Party School

I’ve been on a writing hiatus for a while now. The last month of school has essentially been a waiting game. Just wanted to finish out the semester without any hiccups. It’s been a lazy few weeks and I’ve done very little since the last time I posted. During the handful of occasions I left my room during that time, a few humorous things have happened.


            I usually buy an iced green tea before lunch every day. In reality, it’s more of a room-temperature green tea. Convenience stores typically don’t have freezers around here. If they do, they’re almost always a mirage. Open the glass door, and the temperature doesn’t change. The plug is never in the outlet. It’s a double take every time. The freezer is a shelf, nothing more. In fact, finding a cold drink here is about as hard as finding a white person. I actually might be on the same rareness spectrum as a frosty diet coke. That is to say, exceptionally rare. In any event, I needed to get my luke-cold bottle of green tea. Had to have it. Chinese do not often drink with their meals. If they do, it’s a hot drink, which kind of defeats the whole operation anyways. Given, that the food is spicy and ricy, I just fail to understand this concept. The reasoning is generally something to do with digestion, which is strange, because Chinese food is pretty much a sure fire trip to diarrhea city, emphasis on the fire, so how an ice cold beverage make matters worse is beyond me. Don’t get it, won’t get it.         

            Anyways, I’m about to go get my tea, when I realize I only have 2 Yuan in my pocket. The tea costs 3. Now, I’m pretty tight with the proprietress at this point. Usually, I’d just owe the 1 Yuan and pay it later that night. But, I’d done that for about five days straight.  The last time, she seemed a little perturbed. So, I hurriedly ask one of the local teachers middling about the courtyard pre-lunch. “Can you lend me one thousand Yuan?” He throws up his hands and looks a little confused and awkward. He turned his pockets inside out to show me he’s a few Yuan short.

            “Sorry, I don’t have one thousand Yuan on me right now.”

            “Oh, ok no problem.” Then I realize my misstep. I said, “Ni ke bu keyi jie wo yi qian kuai.” (“Can you lend me one thousand Yuan?”). The word qiān (1,000) and qián (money) are only tonally different. Of course, I meant to ask for 1 Yuan, but my tonal futility led to a vastly more awkward request. I had offhandedly implied I wanted him to lend me half a month’s salary, and I wanted it now. I cleared it up, got the money, and bought the green tea off the tab.

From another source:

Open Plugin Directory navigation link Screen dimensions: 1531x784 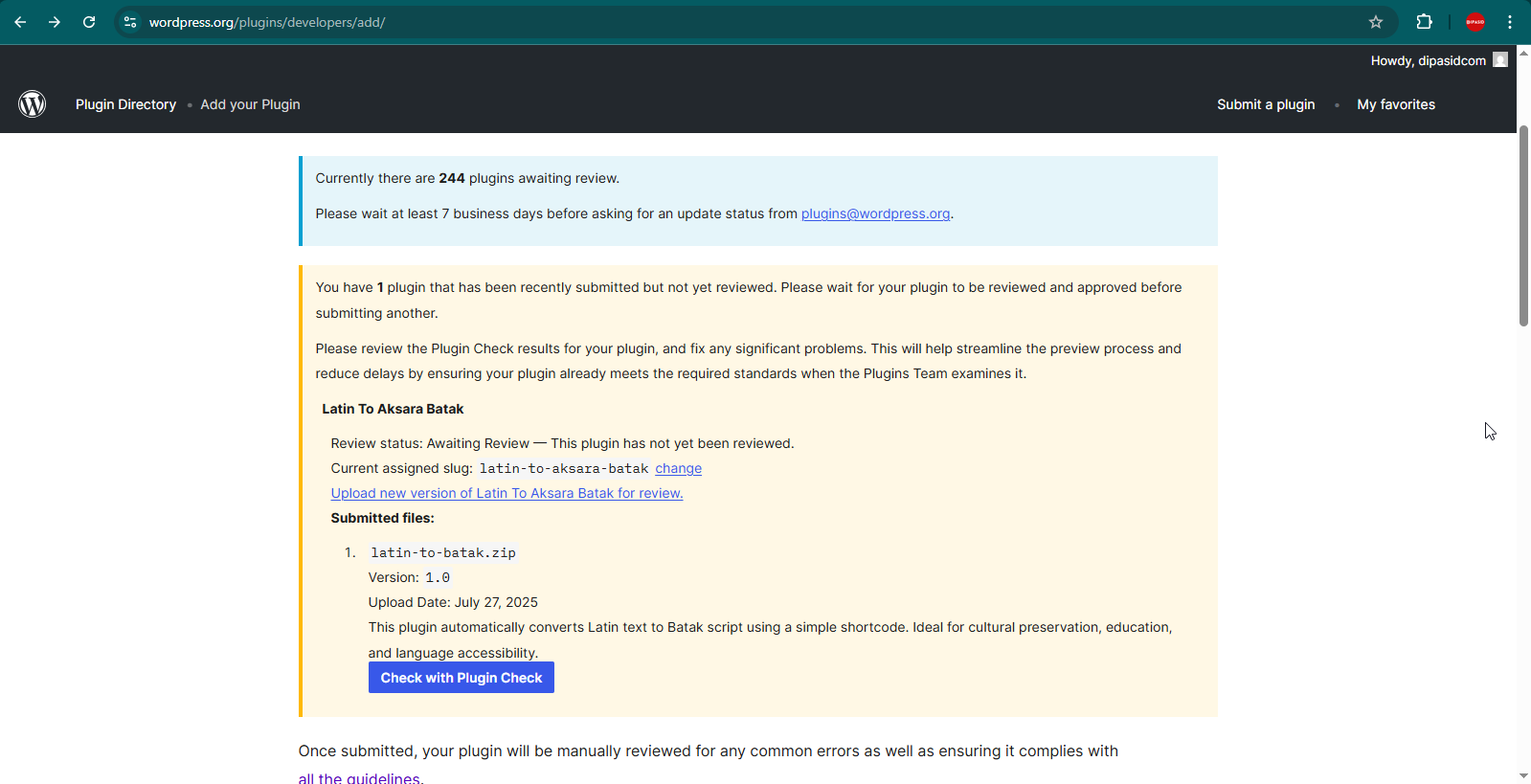click(125, 104)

            This week, students take their end-of-semester exams. Unlike in the US, there are no report cards in China. Success is determined by, and only by, the pre-holiday exams. There’s no 5% participation bullshit or extra credit for homework. There’s actually no incentive to do any of the yearly coursework, except to avoid a backhand to the face or a public shaming. During exam times, county schools participate in a proctor exchange. About half of our teachers go to schools in the surrounding area. They live at the school, eat at the school, and proctor student exams during the day. The official reason is to create a fairer exam process. If local teachers watch over all of their own students’ tests, it may bring about a conflict of interest. In a system where compensation is directly tied to exam scores, that’s pretty rational.

            In practice, it’s an awesome opportunity for teachers to get together and see some new faces. The on-campus community is incredibly tight-knit. Local teachers spend all of their time together. By school decree, they all live on campus. They eat together, their kids play together, and many of them are married to each other. It’s actually quite difficult to have friends outside of school.  

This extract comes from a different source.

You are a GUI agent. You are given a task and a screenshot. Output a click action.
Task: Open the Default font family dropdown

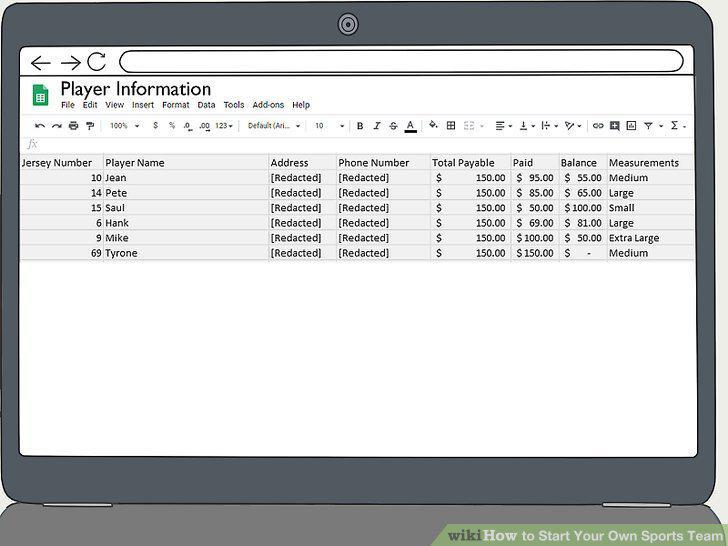coord(274,126)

            Last night, I was settling down for bed at about 9:30, approximately six hours earlier than my Thursday night bed time this time last year. My phone vibrates. It’s the principal. His alcoholic best friend, also our school’s former security guard, has just returned from a part time job in Kunming. He puts the guy on the phone. “Mr. Loeb, I’ve missed you so much. Come drink with me, come drink with ussss” he croons in falsetto. I’m a huge fan of this guy. He looks a lot like the Grinch, but drunker. One time he vociferously demanded that we exchange a one-dollar bill for a one hundred Yuan bill, a net $14 loss on his part. When I tried to explain it, he simply kept repeating, “There is no choice. It must be done!” We settled on taking shots instead. I’ve never seen, or heard, this dude sober.  

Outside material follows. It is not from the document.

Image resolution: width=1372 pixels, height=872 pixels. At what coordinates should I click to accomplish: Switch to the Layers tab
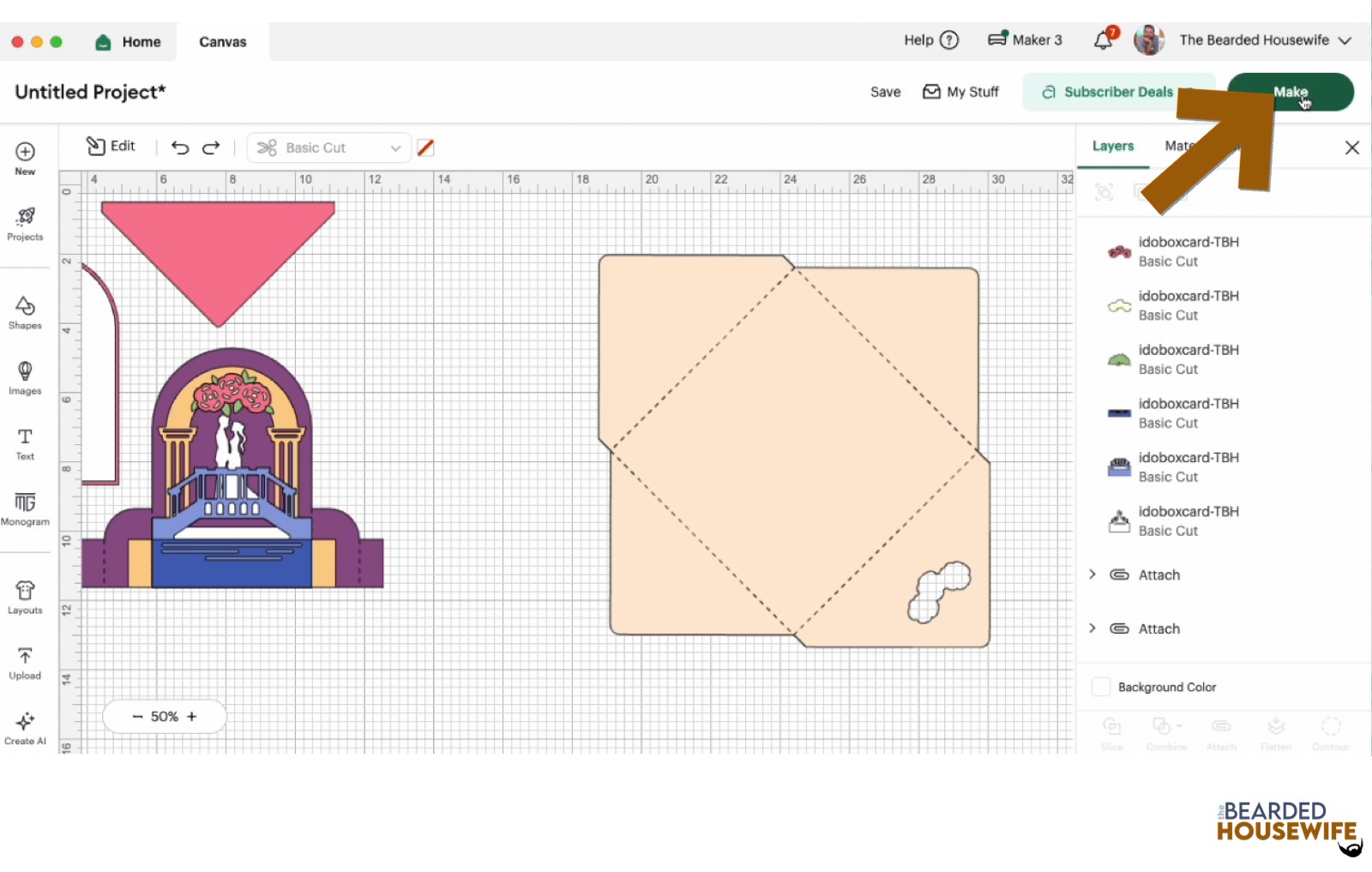(1112, 147)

            I throw some shoes on and head for the teacher’s lounge, a cesspool of debauchery. The principal, his best-drunk friend/ex-security guard, and the new security guard are there. There’s a space heater in the middle of the room and one empty, one half empty bottle of baijiu on the table. The three drinking buddies are huddled around the space heater on stools. Two female teachers are knitting on one couch. They’re passively watching the news.  It’s an expose about how America supports Japan, despite claiming neutrality, in the tense Diao yu island conflict. It’s a little awkward. Walk into the teacher’s lounge almost any night (many days) of the week and you will see this scene. Guys getting down and women knitting. Once in a blue moon a female teacher might take a small shot. No way in hell will you catch a dude with a thimble.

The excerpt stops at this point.